Key-value operations (NoSQL):

  • GetByKey, DeleteByKey, UpdateByKey - Direct key access
  • QueryPk, FindPkByIndex - Key lookups via queries or indexes

In-memory operations:

  • Filter, Project - Transform and filter results
  • NestedMerge - Merge child records into parent records
  • Const - Constant values

Phase 4: Execution Planning

Location: engine/plan/execution.rs

Execution planning converts the MIR logical plan into a concrete sequence of actions that can be executed. This phase:

  • Assigns variable slots for storing intermediate results
  • Converts each MIR operation into an execution action
  • Maintains topological ordering to ensure dependencies execute first

Action Types

Actions mirror MIR operations but include concrete variable bindings:

SQL actions:

  • ExecStatement: Execute a SQL query (SELECT, INSERT, UPDATE, DELETE)
  • ReadModifyWrite: Optimistic locking (read, modify, conditional write)

Key-value actions (NoSQL):

  • GetByKey: Batch fetch by primary key
  • DeleteByKey: Delete records by primary key
  • UpdateByKey: Update records by primary key
  • QueryPk: Query primary keys
  • FindPkByIndex: Find primary keys via secondary index

In-memory actions:

  • Filter: Apply in-memory filter to a variable’s data
  • Project: Transform records
  • NestedMerge: Merge child records into parent records
  • SetVar: Set a variable to a constant value

Phase 5: Execution

Location: engine/exec.rs

The execution phase is the interpreter that runs the compiled program.
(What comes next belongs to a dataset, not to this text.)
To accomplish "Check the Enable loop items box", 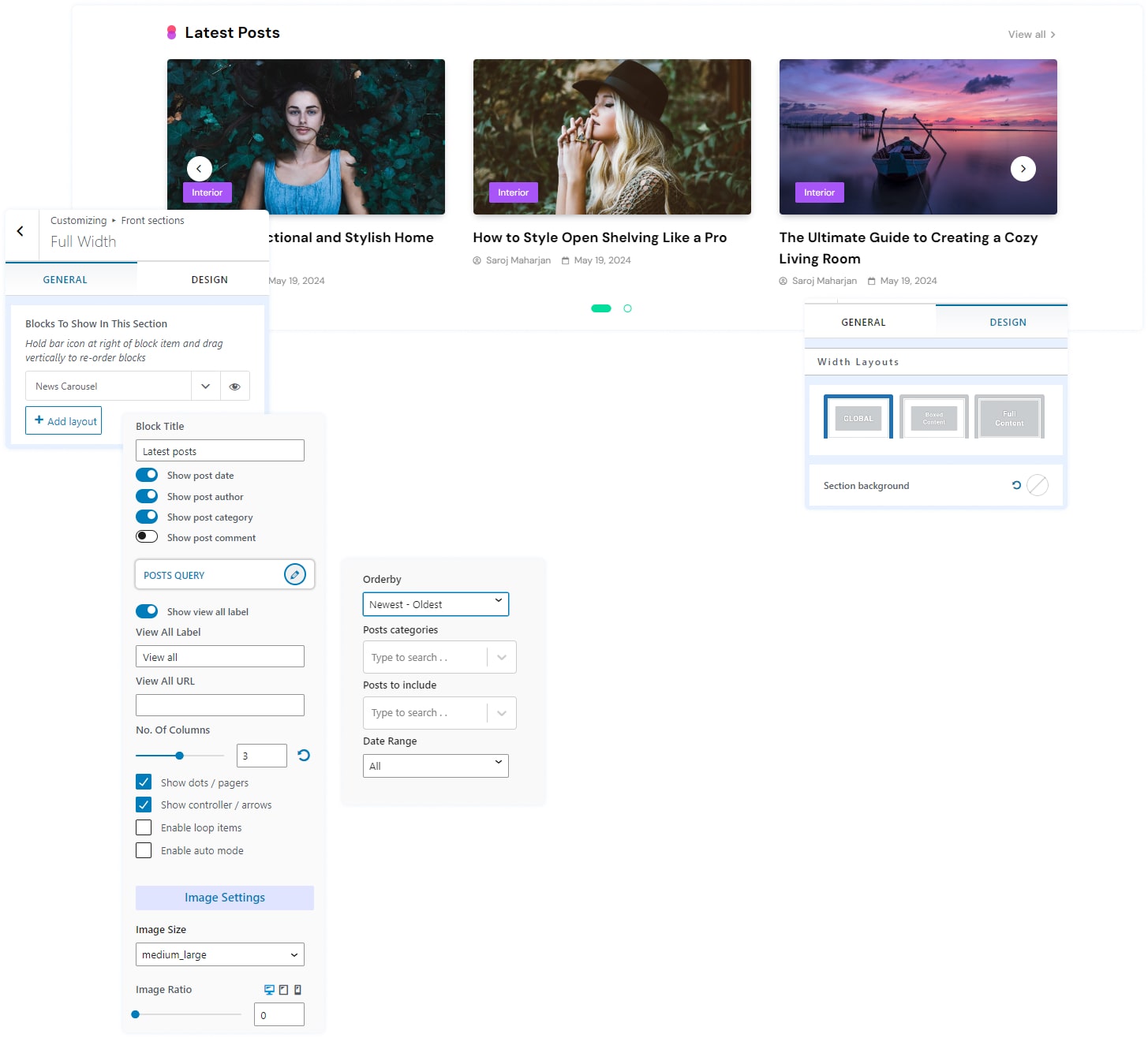I will [144, 827].
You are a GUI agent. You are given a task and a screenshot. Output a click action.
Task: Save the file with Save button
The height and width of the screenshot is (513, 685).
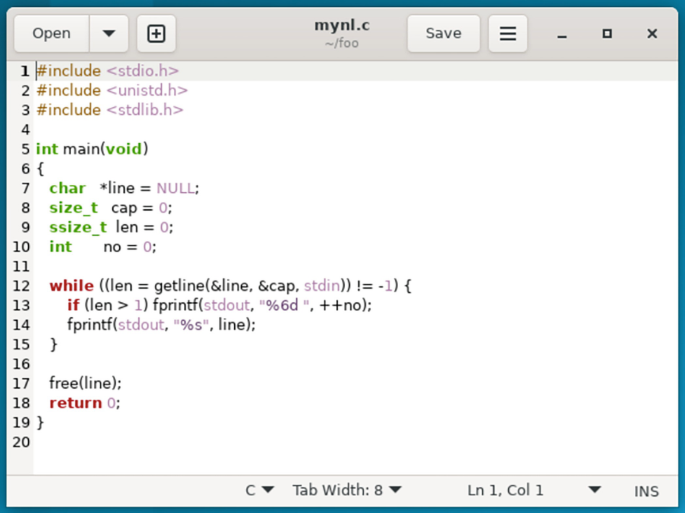coord(443,34)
It iterates through actions, reading inputs from variables, performing operations, and storing outputs back to variables.

Execution Loop

The interpreter follows a simple pattern:

  1. Initialize variable storage
  2. For each action in sequence:
    • Load input data from variables
    • Perform the operation (database query or in-memory transform)
    • Store the result in the output variable
  3. Return to the user the result from the final variable (the last action’s output)

Variable Lifetime

The engine tracks how many times each variable is referenced by downstream actions. A variable may be used by multiple actions (e.g., the same user records merged with both todos and comments). When the last action that needs a variable completes, the variable’s value is dropped to free memory.

Driver Interaction

The execution phase is the only part of the engine that communicates with database drivers. The driver interface is intentionally simple: a single exec() method that accepts an Operation enum. This enum includes variants for both SQL operations (QuerySql, Insert) and key-value operations (GetByKey, QueryPk, FindPkByIndex, DeleteByKey, UpdateByKey).

Each driver implements whichever operations it supports. SQL drivers handle QuerySql natively while key-value drivers handle GetByKey, QueryPk, etc. The planner uses driver.capability() to determine which operations to generate for each database type.